Sure, in the privacy of the shower, if you're a former aspirant to the prime ministership of a country whose future you're speculating about. All the more so when you're also an academic and former leader of a once-leading political party. To offer to an interviewer one's innermost apprehensions about a very sober situation does not reflect a sound reckoning.Introspection is always useful, but sometimes it should be mute.
Not that Michael Ignatieff was wrong in his contentions. Increasingly, Quebec has less in common with the rest of Canada and not an awful lot to discuss that is of common interest; its focus is unerringly internal. All of the provinces are focused on their well-being, both as stand-alones and as part of the confederation of provinces and territories that make up the nation that Canada represents.
Quebec alone has conferred upon itself separate nation status. Separate, exceptional and above and beyond mere status as a province among others. None, as it happens, are equal to it. Its heritage, language, culture and values set it apart, and apart is how it means to remain. It may be indebted to the rest of Canada for its standard of living, but it is loathe to express indebtedness; rather it expresses a good deal of entitlement.
Transfer payments that Quebec receives annually in billions of dollars taken from Canada's wealthier provinces, enabling the province to provide for its people special social programs unavailable elsewhere in Canada are seen internally as nothing less than their due. They are, in fact, the unreliable glue that keeps Quebec within confederation. A powerful incentive to remain.
Not powerful enough for the separatists, the 'nationalists' chafing at the bit to mount yet another referendum.
Mchael Ignatieff was straight up and quite correct when he stated that Canada and Quebec are already "almost" separate countries. In a never-ending effort to persuade Quebec just how valuable their contribution to the union of provinces and territories is for the preservation of the Canada that we know and love, Quebec has been steadily and gradually endowed with all manner of courtesies in self governance.
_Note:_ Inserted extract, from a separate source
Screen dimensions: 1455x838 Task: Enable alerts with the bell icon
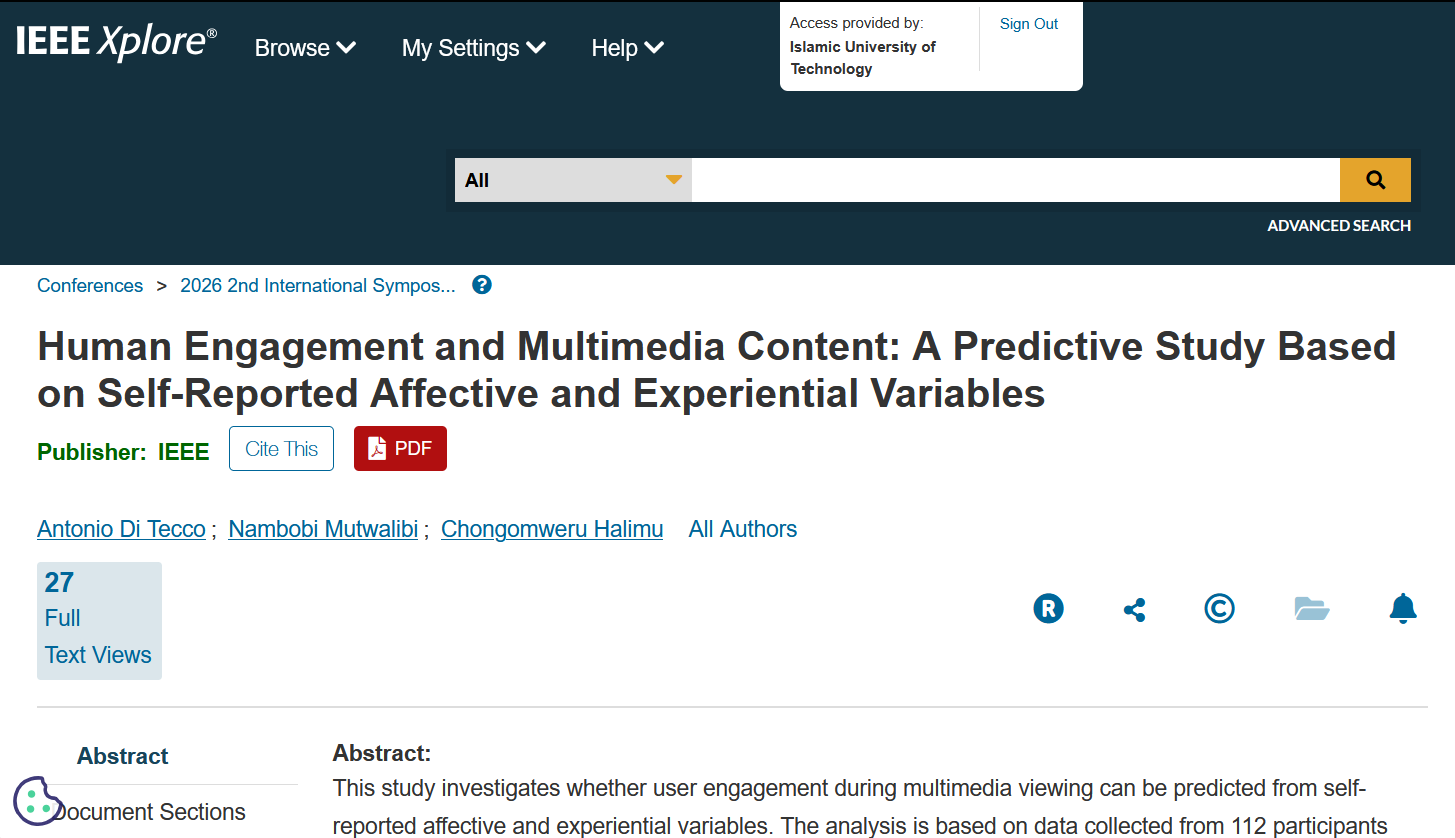(1403, 608)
As the federal government bestowed upon the province the singular advantage of representing itself internationally, and maintaining a relationship that bears more resemblance to an informal agreement between nations than that of a central government and one of its geographical appendages, the distance accelerated. Quebec insisted on its autonomy in a wide variety of areas, including immigration.
And the federal government graciously acceded. Independence does indeed, as Mr. Ignatieff commented so publicly, so recklessly, loom on the horizon; perhaps sooner than later. And the separatists regard Mr. Ignatieff now far more fondly then they ever did when they might have been instrumental in voting him into office.
They needn't fret a lost opportunity, however. There always remain other options; Justin Trudeau for one, should he ever become leader of the Liberal Party might aggravate on behalf of a separate Quebec on the pretense that the Conservative government of Prime Minister Stephen Harper is intent on dismantling all that Canadians hold dear - and of course Thomas Mulcair, should the NDP ever ascend to first place and agree to agree with Quebec separatists.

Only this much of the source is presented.